Employment agency faces sanction

Hearing Officer Jerry Cody said he’s giving the Saipan Employment Agency & Services 20 days from receipt of the administrative order to reimburse the medical expenses incurred by its worker Imee T. Tupaz Taimanao.

Taimanao, who was employed as a nurse on Rota since 2004, complained to Labor after her employer refused to reimburse $21,685.16 of medical expenses she incurred for treatment in the Philippines.

In his order dated June 15, Cody said if SEAS fails to pay the reimbursement award by the deadline, the agency will be barred and disqualified from hiring, renewing or employing foreign national workers in Commonwealth.

“This sanction shall apply to bar both new and renewal application by SEAS or on its behalf,” he said.

Cody said SEAS will be penalized $25 per day, which will be added to the total reimbursement award, if it fails to pay on the due date until the obligation is fully satisfied.

Under the current and long-standing CNMI law, Cody said employers remain obligated to pay all medical expenses of their foreign national employees.

He said P.L. 15-108 establishes a medical insurance plan that has yet to be implemented by the Secretary of Public Health. But if the health secretary does not implement regulations on medical insurance, the provision of prior law on the responsibility of employers for the medical care of foreign national workers will continue in force and effect.

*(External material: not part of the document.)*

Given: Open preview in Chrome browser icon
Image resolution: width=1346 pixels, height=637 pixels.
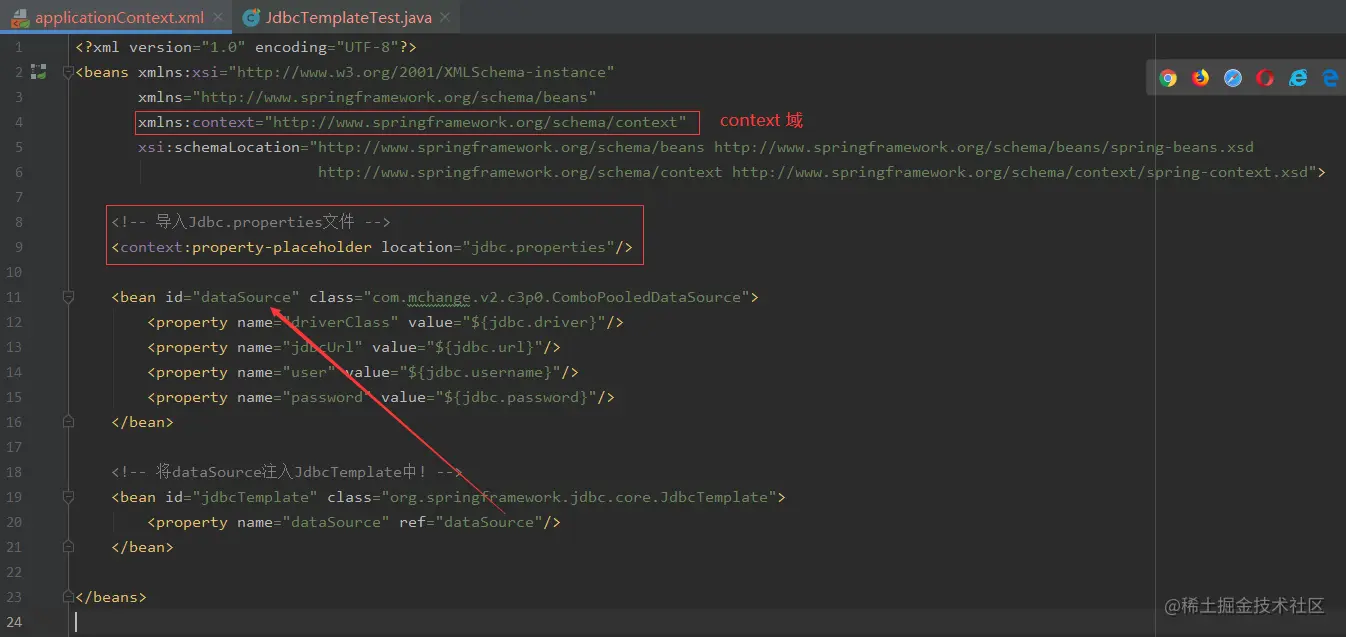Looking at the screenshot, I should coord(1168,78).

“Employer failed to offer any reimbursement of the submitted expenses, even after months of review,” Cody said.

On April 2008, Taimanao complained a severed abdominal paid and it was determined that she needed medical treatment off-island.

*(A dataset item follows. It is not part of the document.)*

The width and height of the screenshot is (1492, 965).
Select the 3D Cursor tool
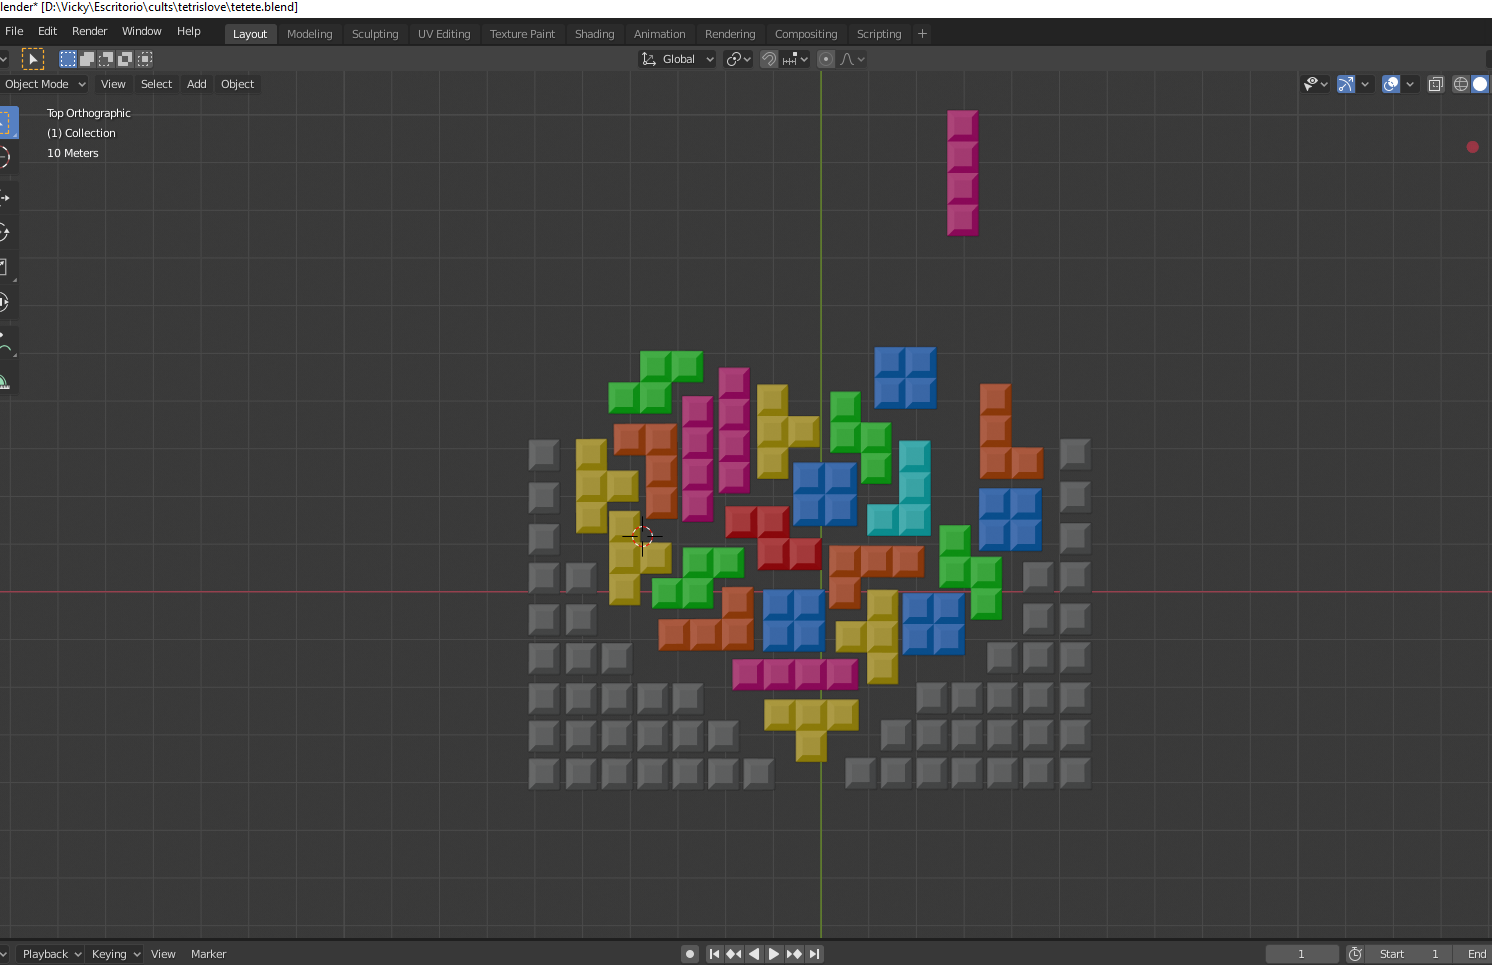[7, 157]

Cody said that SEAS was notified of its worker’s medical condition, but failed to comply with request from employees and Rota Health Center.

Taimanao, based on her complaint, endured four surgeries in three different medical facilities to correct her life-threatening condition – the removal of a cyst and treatment for abdominal abscesses that developed after the first surgery.

Cody said that Taimanao eventually recovered and was released from the hospital in the Philippines. She returned to Rota and resumed employment with SEAS.

Upon her return, he said, the workers submitted all here medical billings to her employer but received no response to her request for reimbursement.

Cody said the Labor office opened an agency case against SEAS and its vice president Henry Cruz early in 2009 for allege violation of the Pl 15-108 by failing to provide medical coverage to its workers.

When the hearing officer noted that SEAS had had nine months from August 2008 to May 2009 to obtain answers to questions regarding the billing, Cruz offered no viable explanation as to why it was taking him and his company so long to process the request, he said.